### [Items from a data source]
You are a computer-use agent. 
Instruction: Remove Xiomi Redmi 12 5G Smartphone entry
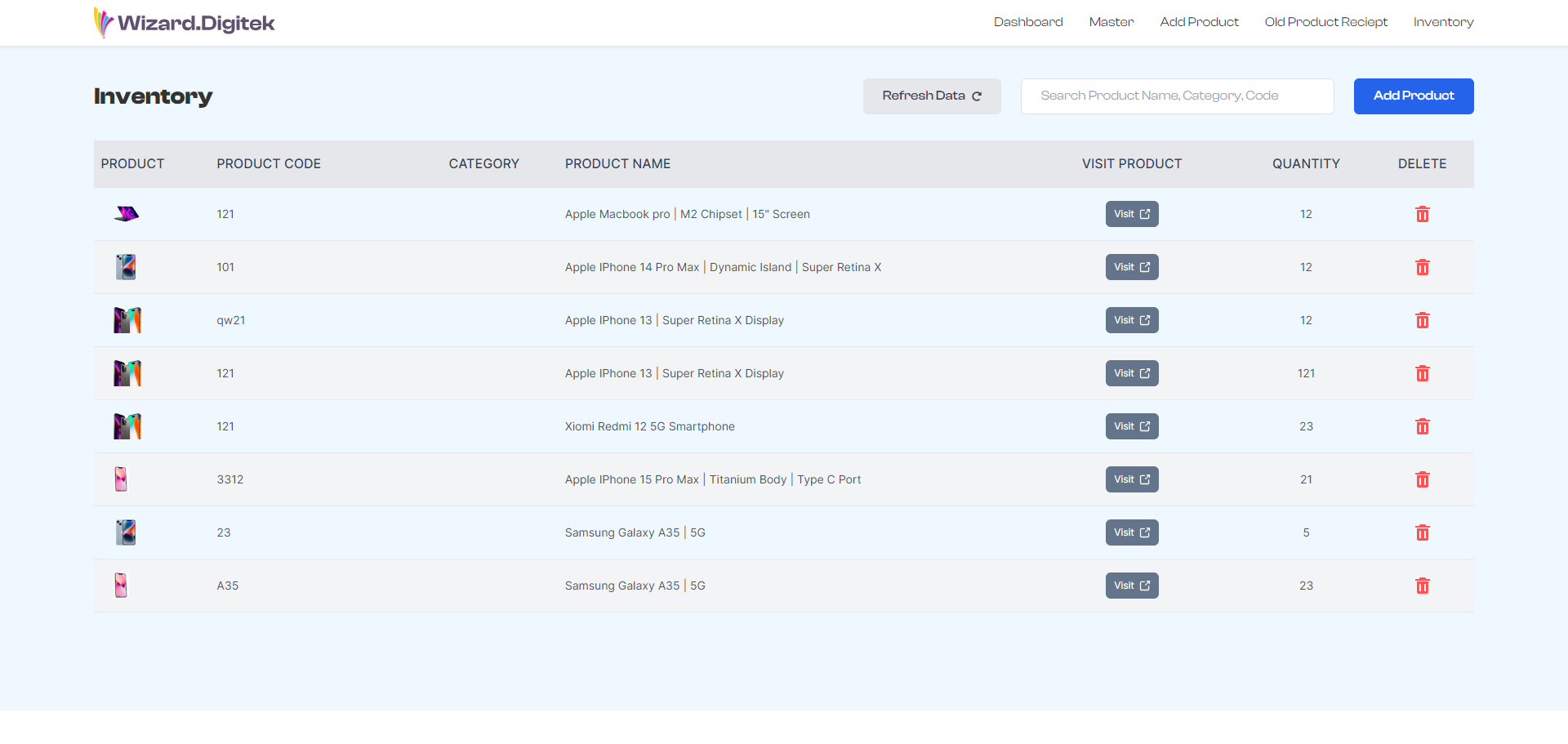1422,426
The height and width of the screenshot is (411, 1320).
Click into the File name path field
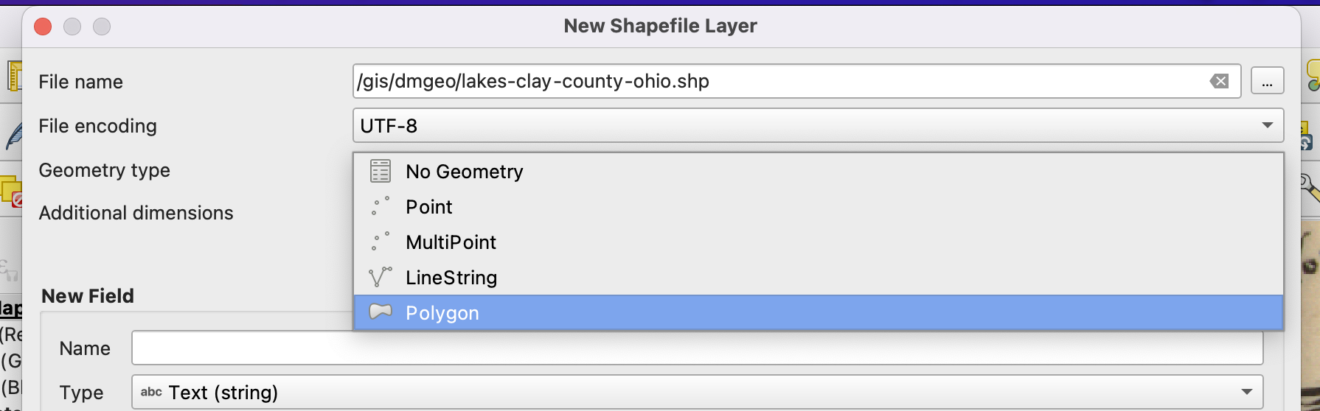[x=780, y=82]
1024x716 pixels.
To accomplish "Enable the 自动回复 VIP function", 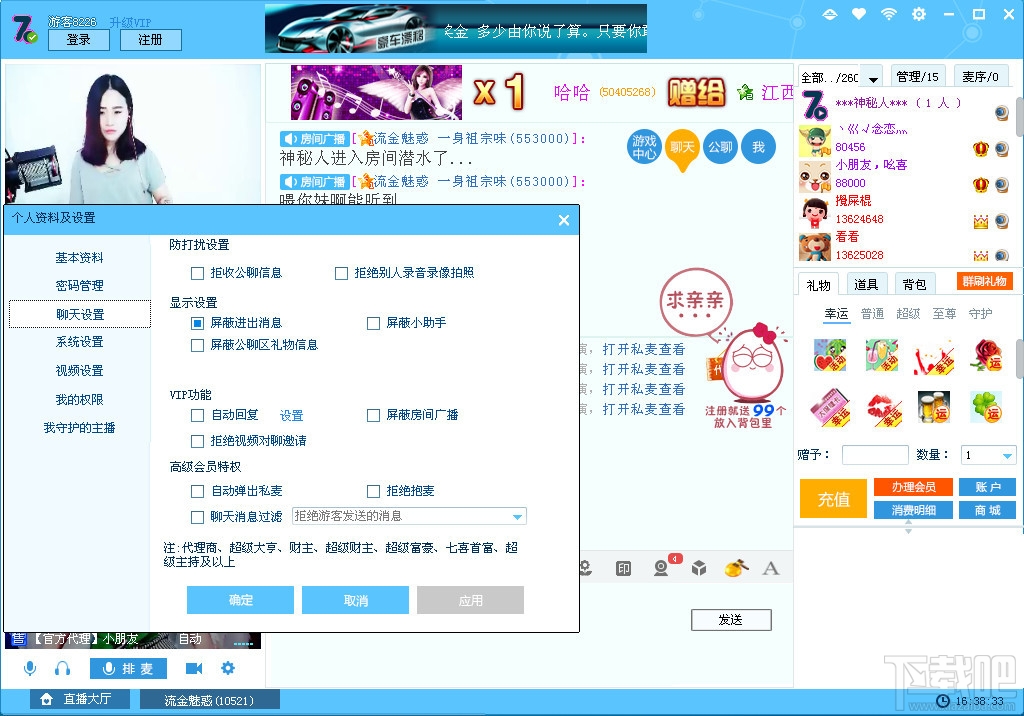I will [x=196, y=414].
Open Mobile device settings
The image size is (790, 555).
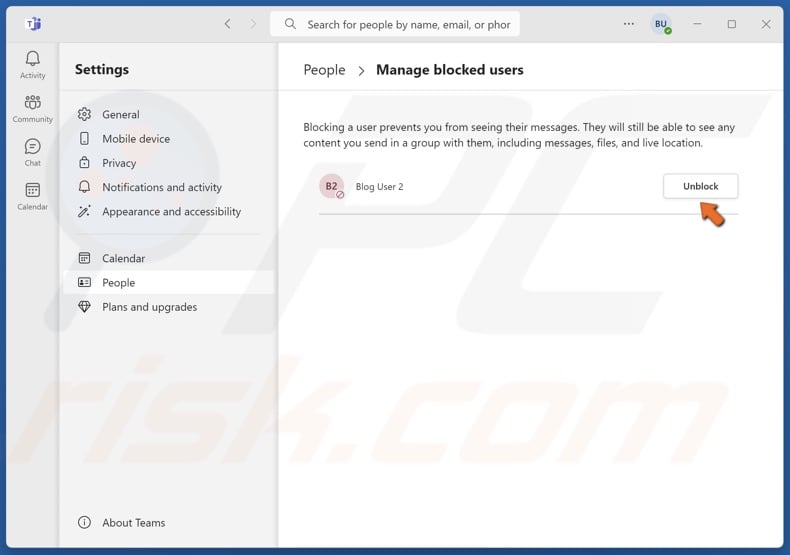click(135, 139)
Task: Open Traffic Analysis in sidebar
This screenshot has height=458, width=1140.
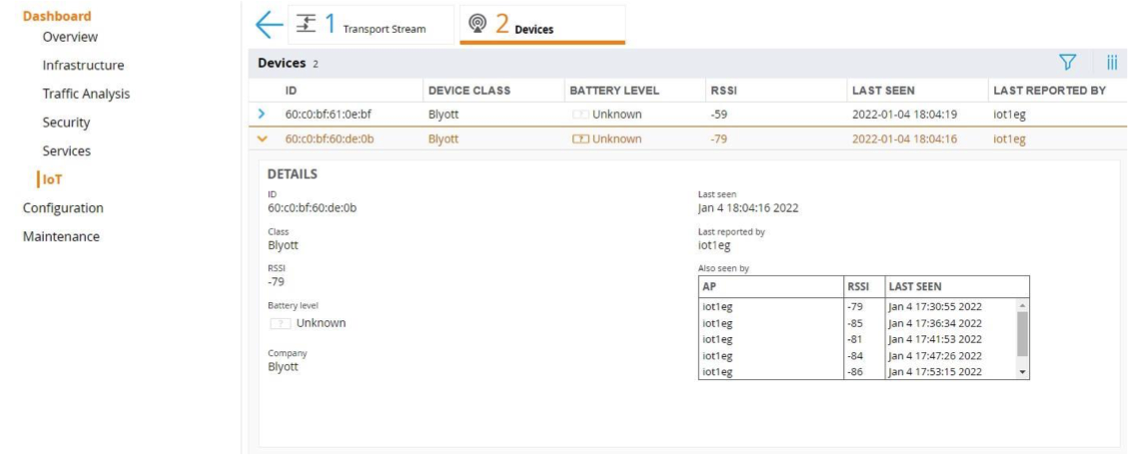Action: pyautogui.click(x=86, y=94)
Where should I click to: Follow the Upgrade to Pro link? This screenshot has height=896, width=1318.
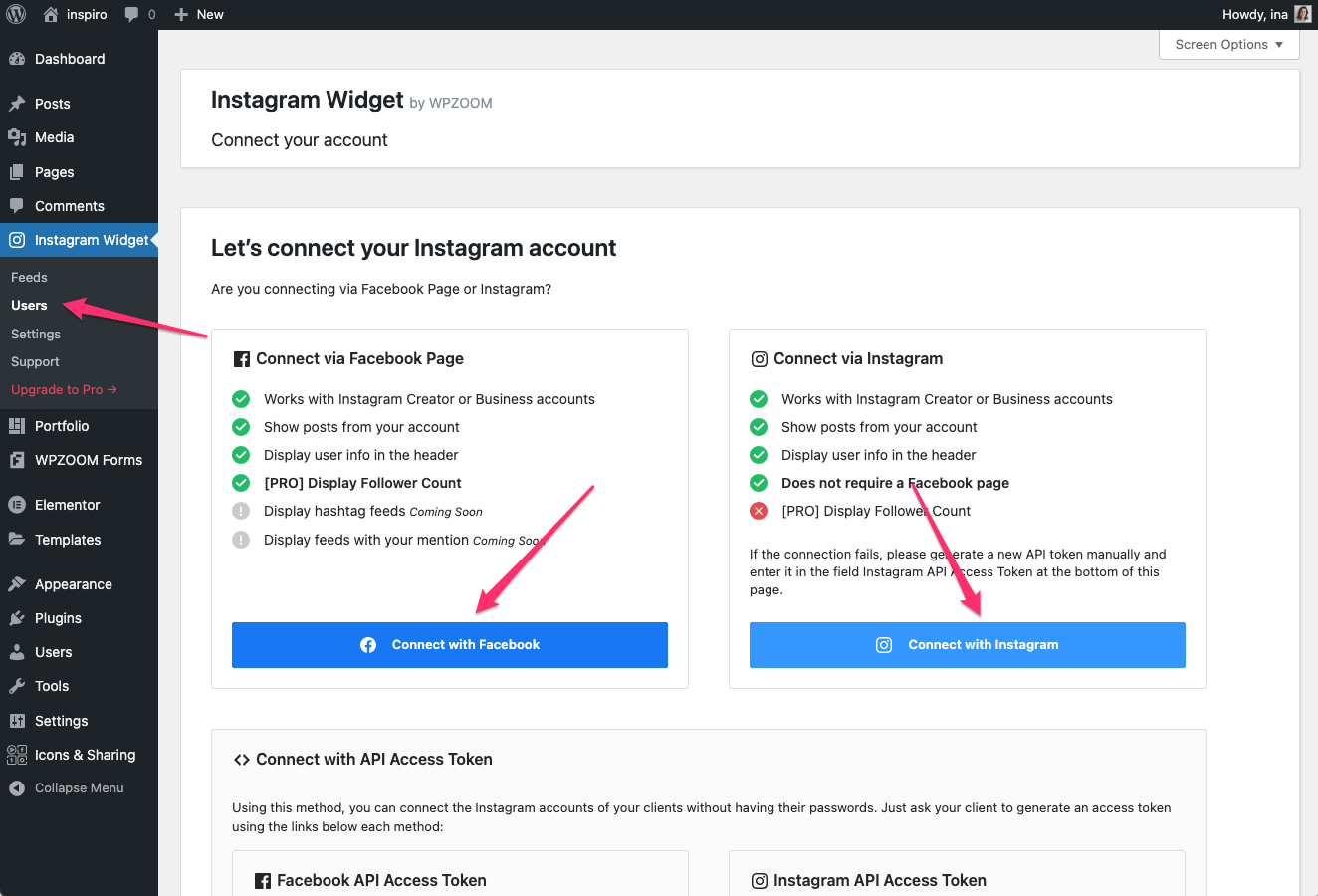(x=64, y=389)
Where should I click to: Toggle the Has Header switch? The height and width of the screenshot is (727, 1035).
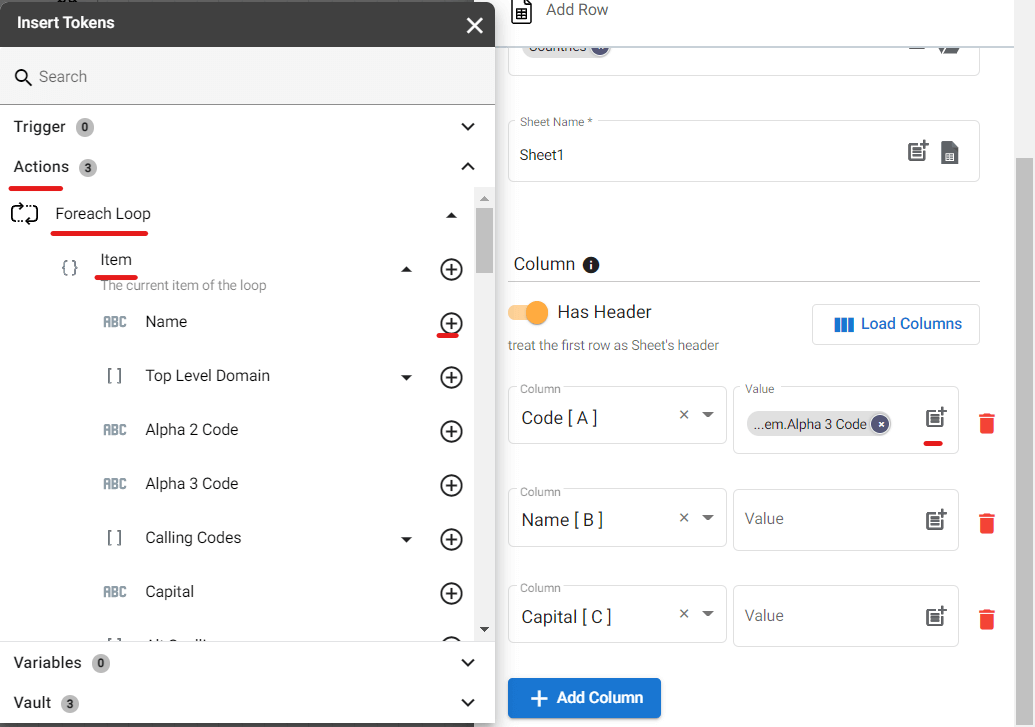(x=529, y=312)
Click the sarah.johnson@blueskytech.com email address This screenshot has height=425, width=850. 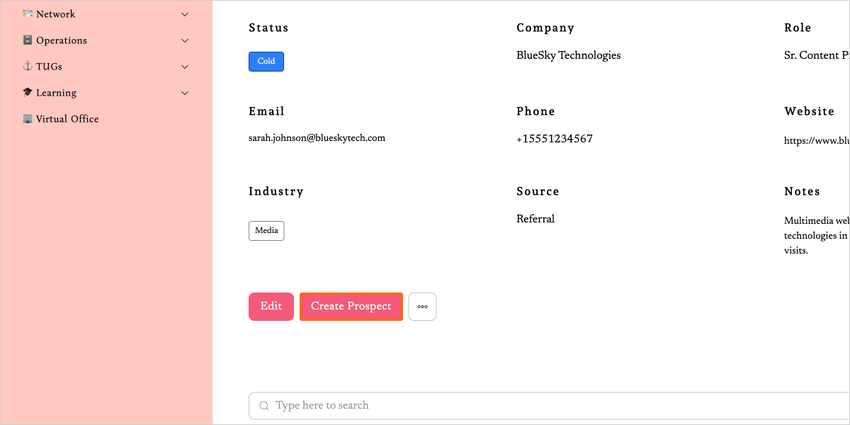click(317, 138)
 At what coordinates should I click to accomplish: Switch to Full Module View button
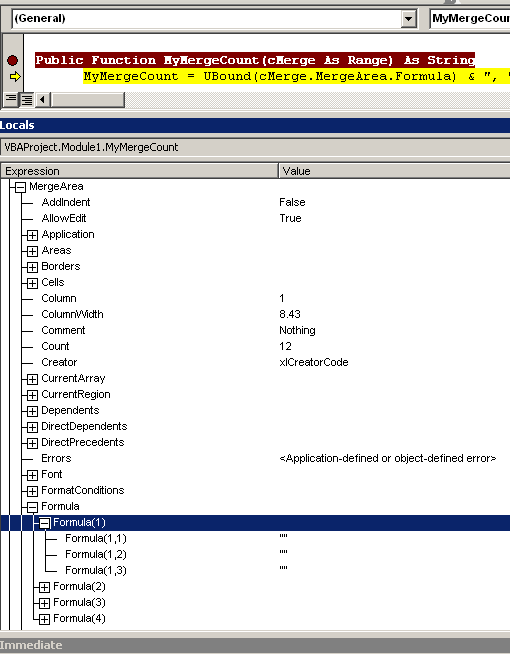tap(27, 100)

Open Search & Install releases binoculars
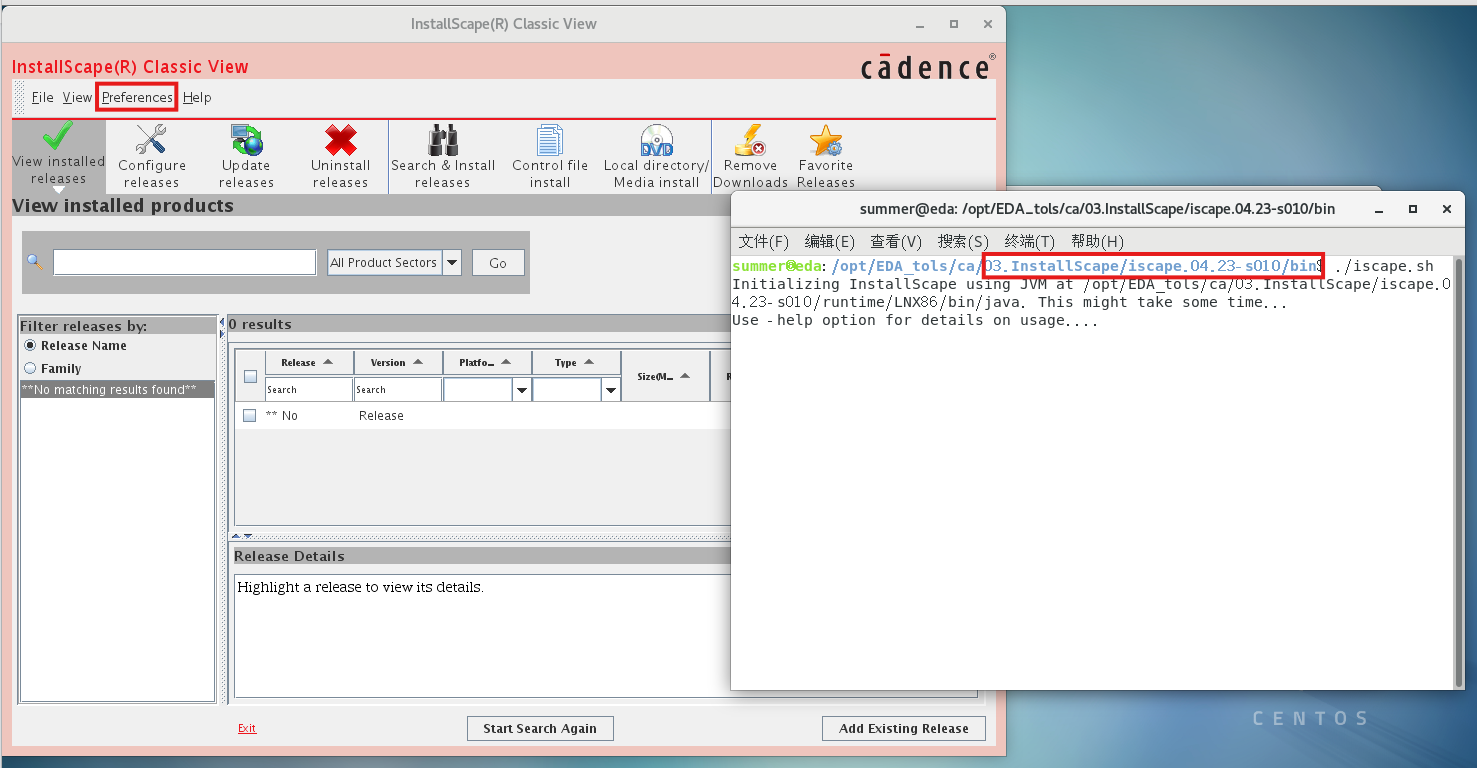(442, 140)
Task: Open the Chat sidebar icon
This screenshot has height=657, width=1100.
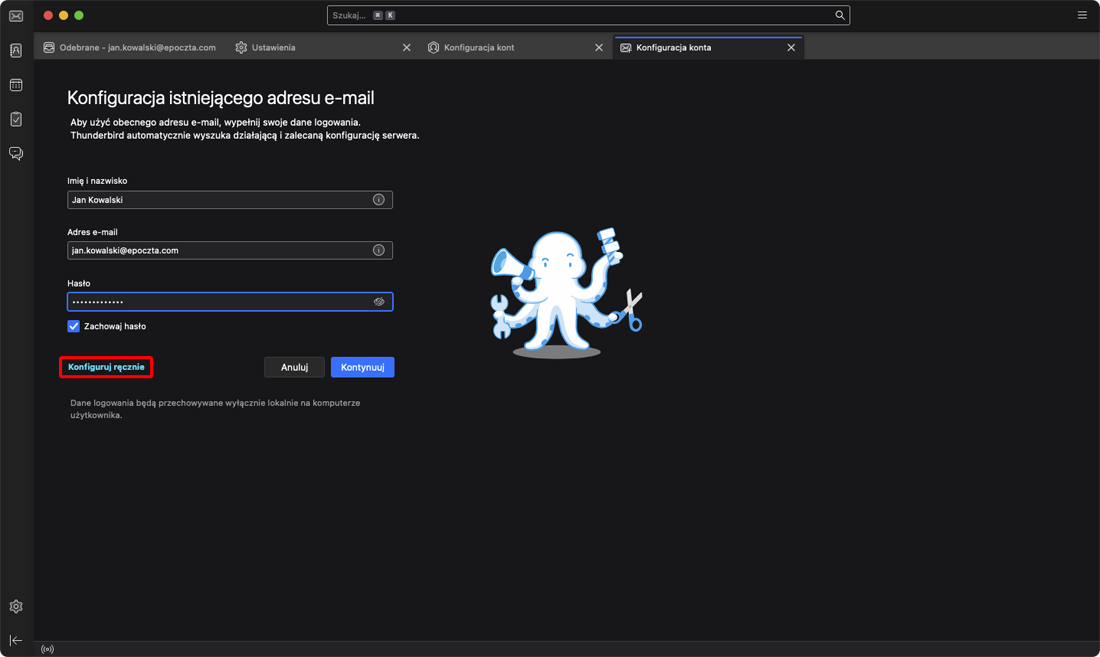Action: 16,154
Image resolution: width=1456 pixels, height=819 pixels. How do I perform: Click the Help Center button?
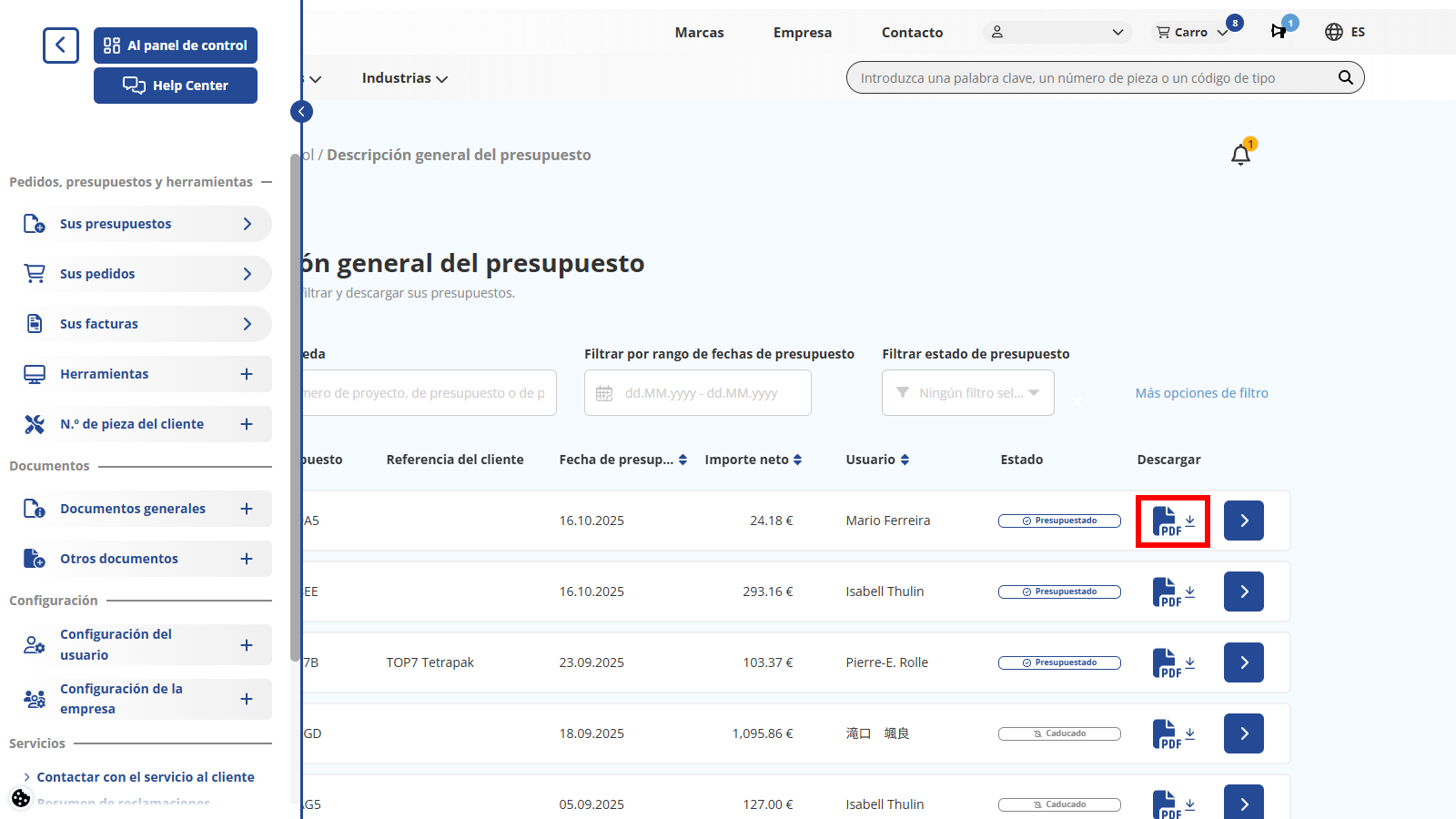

### [Problem]
Establish how many lines of the records contain the string "sidebar" and state that number without elaboration.

### [Solution to the exercise]
2